Team

Cooling of combustor liners is essential for the safe and reliable operation of all gas turbines and aero-engines. Although cooling of combustor liners is a research topic for more than 60 years, up to now there are only very few test rigs that are capable of simulating the complex interaction between a flame and the introduced cooling air. This work introduces such a new test rig to study flame cooling-air interactions in the vicinity of walls. A pressurized single sector combustor that is operated at elevated pressures and combustor inlet temperatures was modified with an effusion cooled liner segment. The liner segment inside the combustion chamber is fully optically accessible to study the combustion processes by means of laser diagnostics. A movable block swirler allows a variation of the combustion air swirl number in the range of zero to two during the operation of the rig. This feature is used to bring the flame in contact with the liner wall. Typical for next generation aero engines, a lean premixed flame is investigated.

Methods and Theory

To quantify the flame wall interaction several measurement techniques will be used. The flow field will be investigated by the means of Particle Image Velocimetry (PIV). Laser Induced Fluorescence of the OH molecule gives and insight the shape and position of the flame. The cooling-air and its penetration in the main flow is visualized by a tracer LIF method. Acetone aerosol is therefore added to the cooling air and illuminated by a UV laser. To measure the wall temperature and thus the effectiveness of the cooling scheme, thermographic-phosphors will be applied to the effusion cooled liner wall.
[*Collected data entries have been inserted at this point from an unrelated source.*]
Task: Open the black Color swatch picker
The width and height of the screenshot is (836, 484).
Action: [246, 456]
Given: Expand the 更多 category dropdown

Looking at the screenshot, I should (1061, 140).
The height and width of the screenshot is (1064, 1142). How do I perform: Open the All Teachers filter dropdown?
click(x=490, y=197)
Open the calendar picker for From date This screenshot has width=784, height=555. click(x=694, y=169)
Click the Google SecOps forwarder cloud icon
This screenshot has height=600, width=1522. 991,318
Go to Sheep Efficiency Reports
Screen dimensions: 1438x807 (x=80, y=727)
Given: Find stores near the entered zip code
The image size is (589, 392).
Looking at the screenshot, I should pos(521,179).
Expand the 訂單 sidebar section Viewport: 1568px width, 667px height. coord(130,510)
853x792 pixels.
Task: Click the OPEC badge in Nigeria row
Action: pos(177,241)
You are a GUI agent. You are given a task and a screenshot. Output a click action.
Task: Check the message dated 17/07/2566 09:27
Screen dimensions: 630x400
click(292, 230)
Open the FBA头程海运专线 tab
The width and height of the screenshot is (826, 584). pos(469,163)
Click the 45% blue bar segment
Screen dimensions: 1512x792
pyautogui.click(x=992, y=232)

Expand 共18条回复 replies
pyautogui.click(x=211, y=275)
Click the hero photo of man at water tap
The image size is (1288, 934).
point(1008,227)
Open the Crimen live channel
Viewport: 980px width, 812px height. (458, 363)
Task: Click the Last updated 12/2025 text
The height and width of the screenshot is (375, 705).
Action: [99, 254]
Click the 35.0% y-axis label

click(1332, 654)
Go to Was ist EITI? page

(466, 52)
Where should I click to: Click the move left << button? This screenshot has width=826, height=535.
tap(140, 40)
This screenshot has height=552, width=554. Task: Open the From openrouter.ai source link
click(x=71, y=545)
To get an insight in the thermodynamic state of the main flow, a combined CARS and CO-LIF approach is used.

Proceeding

Start of the project is 01.01.2012. In the first period, which will last approximately until January 2013, the design and modification of the new test facility will be finished. The commissioning and the evaluation will end in summer 2013. In the following two years, the measurements will be carried out like described under Methods and Theory.